Re: x^2 - Ay^2 =1
- From: "sttscitrans@xxxxxxxxx" <sttscitrans@xxxxxxxxx>
- Date: 20 May 2007 04:06:27 -0700
On 19 May, 10:08, "Philippe 92" <nos...@xxxxxxxxxxxx> wrote:
(supersedes <mn.9a9b7d75de1a712a.22...@xxxxxxx>)
sttscitr...@xxxxxxxxx wrote :
On 17 May, 18:41, "Philippe 92" <nos...@xxxxxxxxxxxx> wrote:
sttscitr...@xxxxxxxxx wrote :
On 17 May, 11:46, Vincenzo Librandi >
Yes, but you are not solving for A in
x^2-Ay^2 =1
The difficult question is if A = 23332322391
The fundamental solution of this one has 4648 digits.

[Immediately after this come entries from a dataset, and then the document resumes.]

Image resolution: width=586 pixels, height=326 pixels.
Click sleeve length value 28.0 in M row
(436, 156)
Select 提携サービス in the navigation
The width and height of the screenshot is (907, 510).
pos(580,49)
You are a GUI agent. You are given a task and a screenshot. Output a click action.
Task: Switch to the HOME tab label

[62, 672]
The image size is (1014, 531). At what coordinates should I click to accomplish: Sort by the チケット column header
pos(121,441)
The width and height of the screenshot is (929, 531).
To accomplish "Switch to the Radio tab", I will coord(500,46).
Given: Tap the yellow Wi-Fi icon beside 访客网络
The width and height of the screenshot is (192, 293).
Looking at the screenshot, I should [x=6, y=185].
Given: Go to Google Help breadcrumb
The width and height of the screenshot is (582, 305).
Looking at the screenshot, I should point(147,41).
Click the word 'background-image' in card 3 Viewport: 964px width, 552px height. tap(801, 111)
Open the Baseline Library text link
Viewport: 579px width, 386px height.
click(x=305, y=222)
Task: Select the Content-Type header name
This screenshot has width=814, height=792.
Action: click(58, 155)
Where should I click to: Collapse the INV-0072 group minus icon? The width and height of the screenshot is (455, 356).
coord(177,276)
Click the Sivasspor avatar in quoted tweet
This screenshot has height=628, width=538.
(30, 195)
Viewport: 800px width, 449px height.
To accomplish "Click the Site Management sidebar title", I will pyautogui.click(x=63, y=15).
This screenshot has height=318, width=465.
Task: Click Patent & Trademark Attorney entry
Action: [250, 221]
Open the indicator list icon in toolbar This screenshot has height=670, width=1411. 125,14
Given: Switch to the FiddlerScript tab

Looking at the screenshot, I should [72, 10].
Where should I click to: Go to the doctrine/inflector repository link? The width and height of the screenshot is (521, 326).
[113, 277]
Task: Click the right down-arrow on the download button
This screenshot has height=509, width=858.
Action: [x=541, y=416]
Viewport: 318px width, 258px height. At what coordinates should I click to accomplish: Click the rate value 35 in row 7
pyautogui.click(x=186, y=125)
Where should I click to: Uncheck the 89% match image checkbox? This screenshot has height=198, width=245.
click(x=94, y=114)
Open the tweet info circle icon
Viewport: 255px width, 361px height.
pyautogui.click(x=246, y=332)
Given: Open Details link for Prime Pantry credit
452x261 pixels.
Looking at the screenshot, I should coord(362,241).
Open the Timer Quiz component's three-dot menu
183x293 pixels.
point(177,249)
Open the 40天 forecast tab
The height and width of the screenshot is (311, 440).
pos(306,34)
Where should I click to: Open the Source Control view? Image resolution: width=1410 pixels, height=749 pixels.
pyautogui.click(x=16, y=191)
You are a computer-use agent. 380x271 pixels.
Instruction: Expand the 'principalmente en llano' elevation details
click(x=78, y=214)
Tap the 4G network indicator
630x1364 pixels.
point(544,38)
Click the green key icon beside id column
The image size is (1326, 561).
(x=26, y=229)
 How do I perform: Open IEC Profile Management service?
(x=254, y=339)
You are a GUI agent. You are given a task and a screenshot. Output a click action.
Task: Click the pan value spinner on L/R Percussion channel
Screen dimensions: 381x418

(found in 1s by Dario Alpern's solver)
or 109
The one given by Fermat to Frenicle in 1657, hence this one can be
solved by hand calculation...
Yes, but it is the fact that there exists an algorithm
that solves x^2-Ay^2 =1 that is important.
I suppose you could use the "Vincenzo method"
on a polynomial identity version of Pell's Equation
The f,g,h etc are polynimials with integer coefficients
f^2-gh^2 =1
(f+1)(f-1) = gh^2
As GCD(f+1,f-1) =2,
do you think so ?
even in integers it is false : f = 4, GCD(3,5) = 2 ???
GCD is 1 or 2.
What I should have said was
If d is a polynomial that divides f+1 and f-1
then it must divide the difference (f+1)-(f-1) =2
so GCD is -2,-1,1, 2.
f+1 and f-1 can't share any
polynomial factors that aren't units.
OK
f-1 = pq^2
f+1 = pq^2 + 2 = rs^2 ?
So
[pq^2+1]^2 - ((pq)^2 + 2p)q^2 =1
So this is a solution for A= (pq)^2 +2p
This suffers the same flaw that Vincenzo's : knowing in advance a
solution you get an equation whose solutions are given, but this is of
no help in solving Pell's equation, that is knowing A find the
solutions.
Yes, I agree. It doesn't help you find solutions in integers.
The problem with polynomial Z[X] is worse as you you can't define an
euclidian division :
There does not have to be a Euclidean algorithm
on Z[sqrt(d)], but the continued fraction method
still works.
you need Q[X], that is polynomial with _rational_ coefficients.
Hence many properties required to solve a Pell's like equation are no more available.
Yes, you would think the cyclic method would work
on polynomoal Pell equations
.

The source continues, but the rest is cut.